Part 2 of a in-depth look at the impact of EU’s MIFID II on responsible investment research and engagement.
I’ve been working on company-investor ‘engagement’ on sustainability from all sides (asset manager, intermediary, listed company) for nearly twenty years and, having evaluated the practice from all possible angles (supply, demand, objectives, outcomes etc), the best summary I can come up with is that it’s an inefficient shambles.

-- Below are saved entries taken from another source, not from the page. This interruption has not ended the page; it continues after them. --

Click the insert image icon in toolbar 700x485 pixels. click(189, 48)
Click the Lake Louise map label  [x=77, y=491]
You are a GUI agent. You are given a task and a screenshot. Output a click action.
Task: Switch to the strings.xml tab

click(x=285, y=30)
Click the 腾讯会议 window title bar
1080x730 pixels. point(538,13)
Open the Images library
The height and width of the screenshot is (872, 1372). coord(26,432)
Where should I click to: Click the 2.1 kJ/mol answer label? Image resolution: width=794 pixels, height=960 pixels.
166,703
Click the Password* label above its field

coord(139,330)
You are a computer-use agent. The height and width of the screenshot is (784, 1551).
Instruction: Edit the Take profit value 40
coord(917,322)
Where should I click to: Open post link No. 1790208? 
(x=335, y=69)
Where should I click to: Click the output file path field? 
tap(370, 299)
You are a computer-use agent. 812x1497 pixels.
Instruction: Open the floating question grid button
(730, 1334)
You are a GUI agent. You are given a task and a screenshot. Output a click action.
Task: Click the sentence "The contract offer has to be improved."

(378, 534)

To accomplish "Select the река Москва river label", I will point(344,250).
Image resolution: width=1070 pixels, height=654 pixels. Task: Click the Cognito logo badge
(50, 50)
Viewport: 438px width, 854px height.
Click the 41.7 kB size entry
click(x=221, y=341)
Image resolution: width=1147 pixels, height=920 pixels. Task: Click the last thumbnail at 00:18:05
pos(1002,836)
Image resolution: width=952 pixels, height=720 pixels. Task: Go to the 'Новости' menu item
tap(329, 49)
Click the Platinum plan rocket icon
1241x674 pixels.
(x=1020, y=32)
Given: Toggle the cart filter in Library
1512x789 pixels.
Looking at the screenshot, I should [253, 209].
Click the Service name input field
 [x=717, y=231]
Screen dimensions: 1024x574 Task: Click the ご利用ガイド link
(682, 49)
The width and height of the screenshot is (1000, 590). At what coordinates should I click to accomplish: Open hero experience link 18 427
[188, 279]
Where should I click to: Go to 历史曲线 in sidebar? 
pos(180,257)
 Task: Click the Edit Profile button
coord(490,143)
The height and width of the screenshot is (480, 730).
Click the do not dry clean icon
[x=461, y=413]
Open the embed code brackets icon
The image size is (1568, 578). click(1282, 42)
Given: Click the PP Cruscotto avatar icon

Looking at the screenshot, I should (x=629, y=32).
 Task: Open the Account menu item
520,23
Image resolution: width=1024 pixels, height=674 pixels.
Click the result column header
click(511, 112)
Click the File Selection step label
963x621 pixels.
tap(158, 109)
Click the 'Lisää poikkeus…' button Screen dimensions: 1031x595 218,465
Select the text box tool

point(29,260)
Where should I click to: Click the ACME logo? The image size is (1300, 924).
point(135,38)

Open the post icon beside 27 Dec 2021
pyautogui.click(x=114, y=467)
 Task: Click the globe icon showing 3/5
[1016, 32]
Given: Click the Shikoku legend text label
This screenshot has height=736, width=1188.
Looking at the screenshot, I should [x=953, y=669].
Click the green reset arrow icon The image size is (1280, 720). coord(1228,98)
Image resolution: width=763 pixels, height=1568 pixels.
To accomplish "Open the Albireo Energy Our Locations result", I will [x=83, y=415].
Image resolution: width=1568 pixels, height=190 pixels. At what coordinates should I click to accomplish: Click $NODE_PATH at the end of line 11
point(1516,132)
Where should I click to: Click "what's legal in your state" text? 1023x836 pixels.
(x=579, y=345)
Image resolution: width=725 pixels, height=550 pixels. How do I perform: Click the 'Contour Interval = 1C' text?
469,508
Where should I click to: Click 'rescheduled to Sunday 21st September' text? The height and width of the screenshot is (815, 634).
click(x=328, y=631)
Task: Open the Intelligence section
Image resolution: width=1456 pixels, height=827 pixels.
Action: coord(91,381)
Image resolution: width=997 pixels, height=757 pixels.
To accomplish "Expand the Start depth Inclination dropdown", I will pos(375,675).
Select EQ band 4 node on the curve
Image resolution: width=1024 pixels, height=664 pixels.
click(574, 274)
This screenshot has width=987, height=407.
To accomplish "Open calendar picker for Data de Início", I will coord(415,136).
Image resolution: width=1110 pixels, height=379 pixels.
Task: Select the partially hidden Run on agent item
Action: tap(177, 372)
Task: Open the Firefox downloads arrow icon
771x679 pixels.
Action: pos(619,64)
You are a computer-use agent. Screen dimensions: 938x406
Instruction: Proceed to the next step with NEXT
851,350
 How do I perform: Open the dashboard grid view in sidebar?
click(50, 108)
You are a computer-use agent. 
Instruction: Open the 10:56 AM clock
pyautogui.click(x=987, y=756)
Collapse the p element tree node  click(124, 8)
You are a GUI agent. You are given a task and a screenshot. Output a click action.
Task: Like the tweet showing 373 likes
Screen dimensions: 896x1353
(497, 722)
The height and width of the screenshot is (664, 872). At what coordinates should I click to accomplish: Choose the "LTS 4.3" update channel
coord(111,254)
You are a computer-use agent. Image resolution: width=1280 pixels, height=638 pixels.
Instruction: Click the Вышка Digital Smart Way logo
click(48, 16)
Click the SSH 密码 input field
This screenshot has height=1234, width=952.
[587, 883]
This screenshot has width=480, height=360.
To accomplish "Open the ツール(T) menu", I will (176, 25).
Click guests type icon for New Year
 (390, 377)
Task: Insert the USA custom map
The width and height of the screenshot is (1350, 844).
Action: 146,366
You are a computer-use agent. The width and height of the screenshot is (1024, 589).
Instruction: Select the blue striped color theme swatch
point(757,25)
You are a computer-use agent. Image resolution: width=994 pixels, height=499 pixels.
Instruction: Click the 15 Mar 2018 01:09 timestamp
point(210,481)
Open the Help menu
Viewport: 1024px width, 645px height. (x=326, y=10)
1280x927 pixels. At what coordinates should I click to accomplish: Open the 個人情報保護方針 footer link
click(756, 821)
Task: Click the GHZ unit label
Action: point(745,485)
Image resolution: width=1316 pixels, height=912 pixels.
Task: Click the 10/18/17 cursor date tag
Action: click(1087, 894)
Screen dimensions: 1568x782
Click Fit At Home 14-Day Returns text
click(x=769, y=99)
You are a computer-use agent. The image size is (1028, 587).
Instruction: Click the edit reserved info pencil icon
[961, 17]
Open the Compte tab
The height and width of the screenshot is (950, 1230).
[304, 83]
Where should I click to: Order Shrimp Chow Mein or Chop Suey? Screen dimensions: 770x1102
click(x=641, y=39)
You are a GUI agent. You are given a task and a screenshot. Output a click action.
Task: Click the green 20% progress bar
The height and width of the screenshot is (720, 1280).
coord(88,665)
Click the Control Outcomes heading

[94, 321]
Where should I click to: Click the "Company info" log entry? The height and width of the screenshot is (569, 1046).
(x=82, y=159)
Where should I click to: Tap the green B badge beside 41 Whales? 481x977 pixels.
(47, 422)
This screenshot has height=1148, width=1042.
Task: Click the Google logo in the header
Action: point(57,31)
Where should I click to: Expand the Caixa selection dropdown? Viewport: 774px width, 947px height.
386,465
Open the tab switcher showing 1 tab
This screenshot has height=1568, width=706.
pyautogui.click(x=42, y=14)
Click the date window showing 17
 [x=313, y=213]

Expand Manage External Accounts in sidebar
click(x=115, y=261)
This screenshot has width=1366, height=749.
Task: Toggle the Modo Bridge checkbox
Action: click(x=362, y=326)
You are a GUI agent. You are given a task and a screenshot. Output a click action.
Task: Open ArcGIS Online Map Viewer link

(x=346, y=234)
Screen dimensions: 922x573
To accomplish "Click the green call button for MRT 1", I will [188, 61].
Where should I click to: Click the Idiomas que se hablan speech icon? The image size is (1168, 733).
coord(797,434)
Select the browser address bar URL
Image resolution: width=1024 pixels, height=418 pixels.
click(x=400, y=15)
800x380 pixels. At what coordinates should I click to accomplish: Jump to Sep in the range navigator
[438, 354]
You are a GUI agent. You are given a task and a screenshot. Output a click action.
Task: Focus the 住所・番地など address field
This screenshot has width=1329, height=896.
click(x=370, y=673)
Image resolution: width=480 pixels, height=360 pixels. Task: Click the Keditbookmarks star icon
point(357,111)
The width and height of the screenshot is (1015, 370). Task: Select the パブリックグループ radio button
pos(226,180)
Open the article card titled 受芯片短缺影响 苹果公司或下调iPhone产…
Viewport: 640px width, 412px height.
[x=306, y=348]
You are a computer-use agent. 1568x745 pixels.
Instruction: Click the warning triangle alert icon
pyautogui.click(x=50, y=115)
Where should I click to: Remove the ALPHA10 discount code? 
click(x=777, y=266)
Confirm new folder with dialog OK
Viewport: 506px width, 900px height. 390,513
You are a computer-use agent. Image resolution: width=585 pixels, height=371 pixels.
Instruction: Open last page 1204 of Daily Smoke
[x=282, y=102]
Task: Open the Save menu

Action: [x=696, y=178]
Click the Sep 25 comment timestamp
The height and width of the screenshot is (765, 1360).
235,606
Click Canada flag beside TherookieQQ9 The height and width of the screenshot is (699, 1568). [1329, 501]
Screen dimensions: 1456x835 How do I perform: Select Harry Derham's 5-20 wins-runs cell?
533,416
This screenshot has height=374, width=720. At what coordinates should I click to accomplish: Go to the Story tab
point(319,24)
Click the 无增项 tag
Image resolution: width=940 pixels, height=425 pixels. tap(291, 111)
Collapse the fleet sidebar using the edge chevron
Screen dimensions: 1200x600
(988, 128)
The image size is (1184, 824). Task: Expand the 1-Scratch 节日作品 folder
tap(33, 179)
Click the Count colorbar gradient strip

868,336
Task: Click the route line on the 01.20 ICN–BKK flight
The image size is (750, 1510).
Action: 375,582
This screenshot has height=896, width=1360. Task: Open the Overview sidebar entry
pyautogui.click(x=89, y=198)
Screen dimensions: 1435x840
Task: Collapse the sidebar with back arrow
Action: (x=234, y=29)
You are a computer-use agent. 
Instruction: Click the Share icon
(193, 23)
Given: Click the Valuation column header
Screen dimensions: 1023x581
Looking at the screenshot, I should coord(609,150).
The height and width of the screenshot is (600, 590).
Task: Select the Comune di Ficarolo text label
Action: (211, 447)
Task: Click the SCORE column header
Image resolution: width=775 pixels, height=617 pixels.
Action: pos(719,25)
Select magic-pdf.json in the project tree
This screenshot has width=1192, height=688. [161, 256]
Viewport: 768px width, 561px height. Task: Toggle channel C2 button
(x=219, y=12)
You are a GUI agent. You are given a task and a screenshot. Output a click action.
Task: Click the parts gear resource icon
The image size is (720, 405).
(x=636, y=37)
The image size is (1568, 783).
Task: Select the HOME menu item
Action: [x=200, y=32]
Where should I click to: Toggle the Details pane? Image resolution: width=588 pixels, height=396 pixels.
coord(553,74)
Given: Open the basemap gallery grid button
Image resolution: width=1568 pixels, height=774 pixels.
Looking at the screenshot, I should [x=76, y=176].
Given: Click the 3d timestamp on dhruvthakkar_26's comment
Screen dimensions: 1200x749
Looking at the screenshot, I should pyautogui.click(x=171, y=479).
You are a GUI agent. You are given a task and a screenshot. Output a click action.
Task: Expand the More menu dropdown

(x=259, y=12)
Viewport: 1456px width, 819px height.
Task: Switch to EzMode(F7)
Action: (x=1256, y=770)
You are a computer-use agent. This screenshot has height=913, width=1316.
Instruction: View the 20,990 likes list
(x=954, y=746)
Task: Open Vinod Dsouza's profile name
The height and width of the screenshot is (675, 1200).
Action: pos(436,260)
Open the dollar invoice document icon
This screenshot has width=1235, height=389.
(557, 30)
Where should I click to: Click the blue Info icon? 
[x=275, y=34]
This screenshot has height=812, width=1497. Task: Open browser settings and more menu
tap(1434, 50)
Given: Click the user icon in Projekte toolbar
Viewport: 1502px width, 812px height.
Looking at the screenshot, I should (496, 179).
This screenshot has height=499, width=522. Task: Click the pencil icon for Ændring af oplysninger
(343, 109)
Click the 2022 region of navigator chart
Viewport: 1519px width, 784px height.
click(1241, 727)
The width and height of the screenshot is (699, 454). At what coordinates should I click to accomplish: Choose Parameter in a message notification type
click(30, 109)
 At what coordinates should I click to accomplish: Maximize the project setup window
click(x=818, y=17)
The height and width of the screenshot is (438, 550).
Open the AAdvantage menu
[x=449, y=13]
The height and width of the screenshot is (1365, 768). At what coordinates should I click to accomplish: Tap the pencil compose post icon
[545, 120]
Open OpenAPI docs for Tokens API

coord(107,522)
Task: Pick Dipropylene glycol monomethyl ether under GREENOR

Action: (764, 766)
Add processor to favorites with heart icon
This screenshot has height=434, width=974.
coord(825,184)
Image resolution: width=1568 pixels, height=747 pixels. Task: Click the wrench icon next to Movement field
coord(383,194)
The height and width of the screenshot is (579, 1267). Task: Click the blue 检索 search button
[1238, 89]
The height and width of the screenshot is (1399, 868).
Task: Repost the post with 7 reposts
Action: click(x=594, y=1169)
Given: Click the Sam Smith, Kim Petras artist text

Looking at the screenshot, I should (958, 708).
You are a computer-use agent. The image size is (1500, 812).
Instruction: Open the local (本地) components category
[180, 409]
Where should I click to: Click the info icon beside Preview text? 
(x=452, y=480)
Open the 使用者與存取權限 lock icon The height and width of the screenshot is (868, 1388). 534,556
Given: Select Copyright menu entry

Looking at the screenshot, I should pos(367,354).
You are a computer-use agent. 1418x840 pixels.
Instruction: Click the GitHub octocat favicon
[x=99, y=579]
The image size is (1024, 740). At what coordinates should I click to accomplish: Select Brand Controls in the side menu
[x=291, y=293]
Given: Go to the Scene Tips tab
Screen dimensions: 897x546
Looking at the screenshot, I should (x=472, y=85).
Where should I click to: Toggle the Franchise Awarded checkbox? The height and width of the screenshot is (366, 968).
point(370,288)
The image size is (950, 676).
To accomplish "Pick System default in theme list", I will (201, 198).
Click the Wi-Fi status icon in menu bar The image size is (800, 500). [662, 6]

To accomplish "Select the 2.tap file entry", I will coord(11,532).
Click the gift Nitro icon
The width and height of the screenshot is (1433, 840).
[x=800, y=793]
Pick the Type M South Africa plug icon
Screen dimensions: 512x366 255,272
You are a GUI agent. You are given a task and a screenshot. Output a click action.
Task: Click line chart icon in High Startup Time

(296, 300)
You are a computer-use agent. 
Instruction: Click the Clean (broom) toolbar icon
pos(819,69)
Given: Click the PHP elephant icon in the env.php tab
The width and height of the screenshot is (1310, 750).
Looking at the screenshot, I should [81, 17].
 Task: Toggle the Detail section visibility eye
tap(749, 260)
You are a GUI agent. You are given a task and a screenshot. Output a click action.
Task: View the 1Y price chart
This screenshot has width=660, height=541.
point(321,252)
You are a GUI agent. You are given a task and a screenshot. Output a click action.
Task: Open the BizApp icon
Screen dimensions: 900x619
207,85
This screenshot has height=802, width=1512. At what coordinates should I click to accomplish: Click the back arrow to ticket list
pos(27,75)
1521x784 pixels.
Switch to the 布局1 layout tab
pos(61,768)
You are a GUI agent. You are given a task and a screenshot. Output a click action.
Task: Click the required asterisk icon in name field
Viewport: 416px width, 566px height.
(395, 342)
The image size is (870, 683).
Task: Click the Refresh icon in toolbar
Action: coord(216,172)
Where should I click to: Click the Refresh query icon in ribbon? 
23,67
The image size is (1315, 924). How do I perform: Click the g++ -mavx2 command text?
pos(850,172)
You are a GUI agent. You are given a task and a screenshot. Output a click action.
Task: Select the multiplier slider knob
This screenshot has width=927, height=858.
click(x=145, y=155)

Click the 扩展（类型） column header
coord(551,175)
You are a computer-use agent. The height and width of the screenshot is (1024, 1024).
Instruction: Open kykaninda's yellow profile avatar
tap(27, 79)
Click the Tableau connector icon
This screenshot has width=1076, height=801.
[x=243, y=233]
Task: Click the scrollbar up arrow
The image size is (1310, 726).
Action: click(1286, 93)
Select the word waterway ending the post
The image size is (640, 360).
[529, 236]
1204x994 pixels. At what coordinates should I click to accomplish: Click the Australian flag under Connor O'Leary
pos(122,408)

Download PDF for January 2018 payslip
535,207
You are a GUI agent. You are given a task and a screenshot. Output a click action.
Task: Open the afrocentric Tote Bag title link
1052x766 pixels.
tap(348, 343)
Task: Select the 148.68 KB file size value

This is not, of course, to say that individuals and firms (on both sides) aren’t doing great work. They are. It’s just that when looked at from a systems perspective, it could be so much more efficient…and 2018 could be the year that it improves.
The case for simplicity
At its core ‘engagement’ should be an incredibly simple activity summarised as:
The case for complexity
Although ‘engagement’ should be simple, there is considerable complexity in the way that it has been intermediated. For decades, ‘sell-side’ brokers have locked up the supply of ‘corporate access services’ (meaning arranging meetings between analysts and portfolio managers and company management) by offering it ‘for free’ to both sides (where ‘free’ really means bundled invisibly into trading fees). Because these brokers, with notable exceptions, were slow to expand their corporate access (not to mention research) services to cover sustainability and corporate governance issues, the SRI industry developed its own approach to contacting companies. While it is impressive how much has been achieved through collaboration and voluntarism between inherently competing entities, it has been and continues to be hard work and the administrative elements of it are a ludicrous waste of expensive analyst time: i.e. assemble coalition, agree objectives, achieve sign-off, identify first point-of-entry company contact, explain nature of collaboration (companies simply don’t understand collaborative engagement.), request meeting, have meeting request rejected, request again, arrange meeting, re-arrange meeting upon cancellation, conduct meeting, etc.
As a result, many asset managers love the concept of engagement but hate the practice, and asset owners understandably turn their attention to whether impact is achieved from so much input.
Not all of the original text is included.